[WHAT YOU WILL DO] In the entries that follow, locate the line with "Screen dimensions: 665x533", then restate that line and all later lines exactly as they appear, leaving pictures out.

[Collected data]
········

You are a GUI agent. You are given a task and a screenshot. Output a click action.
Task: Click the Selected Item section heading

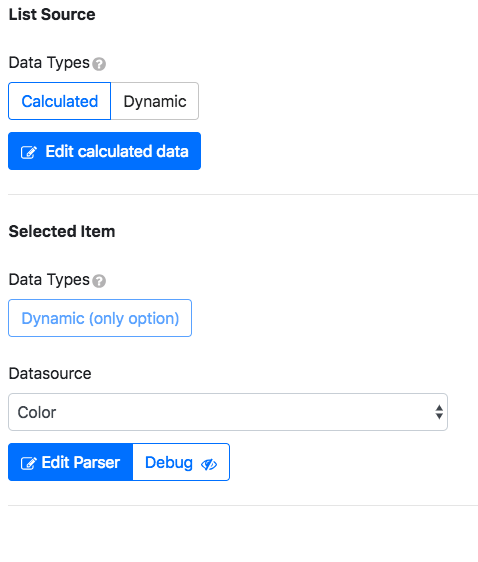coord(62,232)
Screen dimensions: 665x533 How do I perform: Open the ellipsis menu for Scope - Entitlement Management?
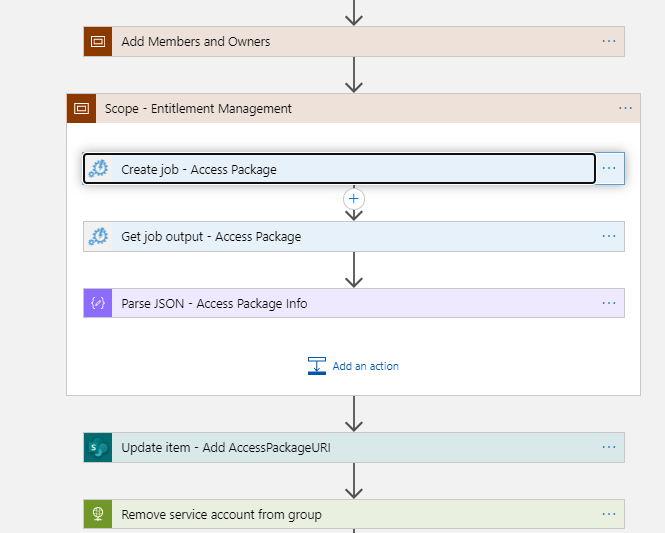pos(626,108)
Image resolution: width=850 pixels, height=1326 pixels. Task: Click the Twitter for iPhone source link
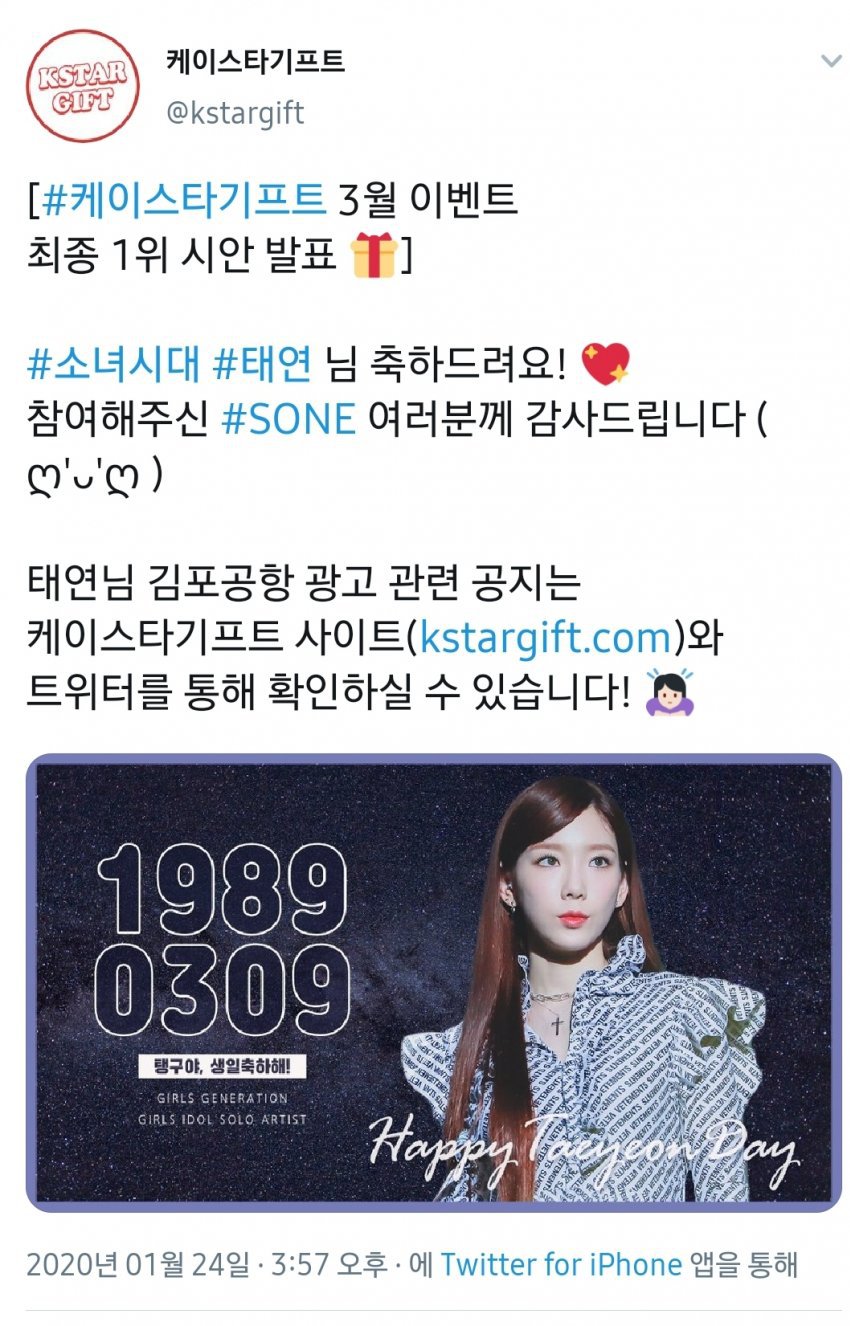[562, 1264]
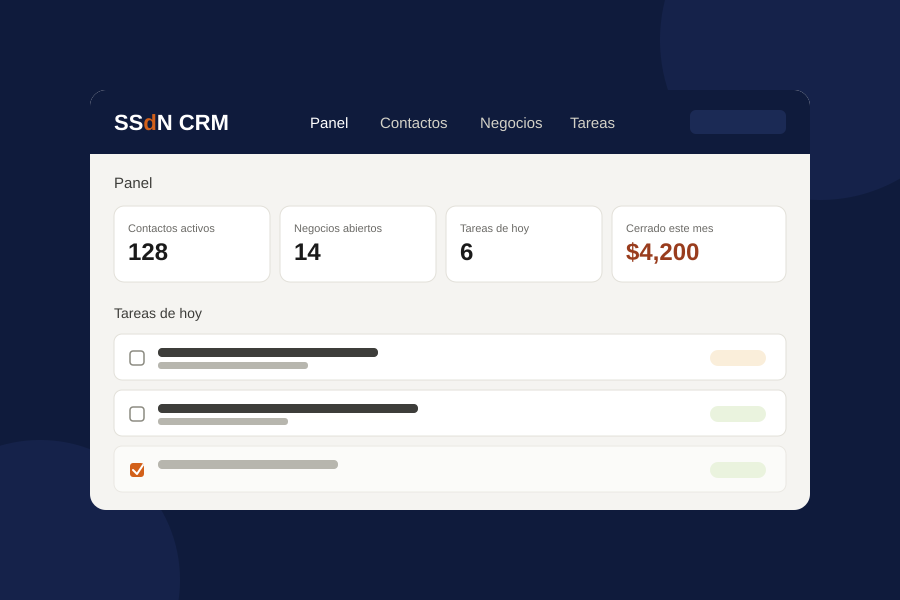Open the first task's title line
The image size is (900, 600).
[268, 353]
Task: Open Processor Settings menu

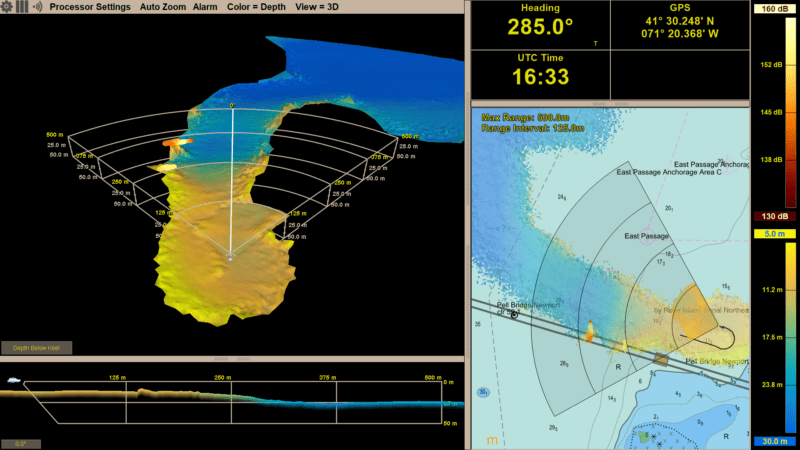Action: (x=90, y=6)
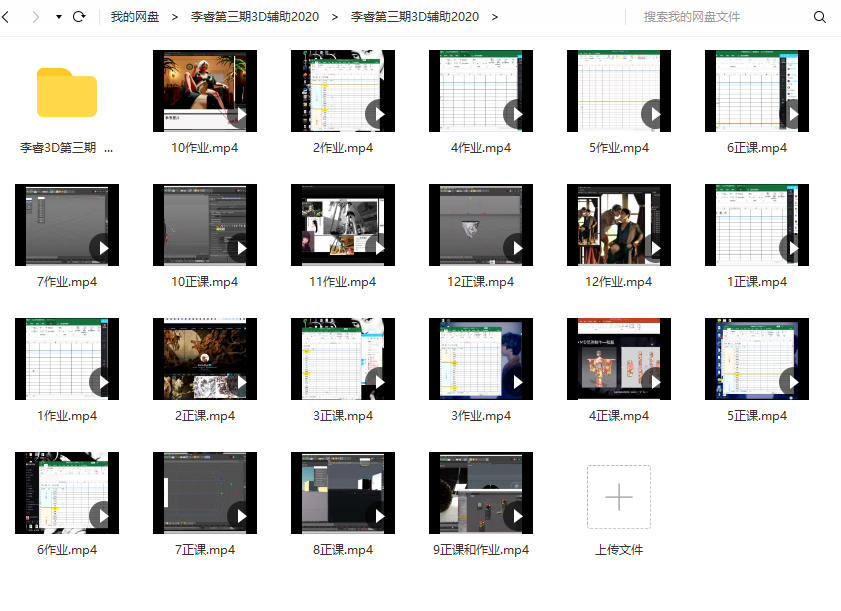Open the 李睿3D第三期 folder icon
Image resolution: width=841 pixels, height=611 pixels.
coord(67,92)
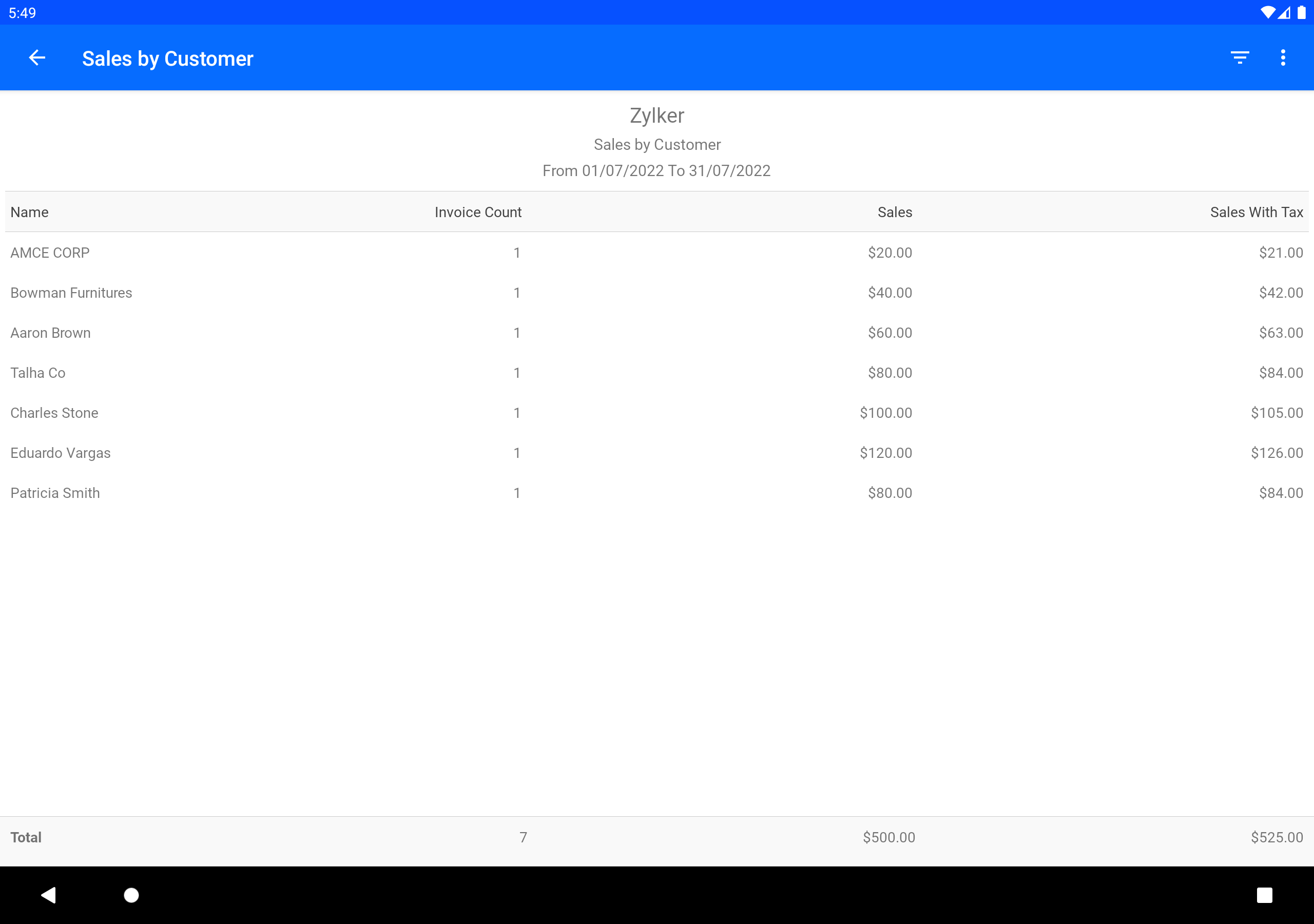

········

[SOLUTION TO THE EXERCISE]
Screen dimensions: 665x533 How do I perform: Open the ellipsis menu for Scope - Entitlement Management?
pos(626,108)
Image resolution: width=850 pixels, height=1326 pixels. Task: Click the Twitter for iPhone source link
[562, 1264]
Open the first task's title line
The image size is (900, 600).
[268, 353]
Task: Open Processor Settings menu

Action: (x=90, y=6)
Open the 李睿3D第三期 folder icon
Image resolution: width=841 pixels, height=611 pixels.
coord(67,92)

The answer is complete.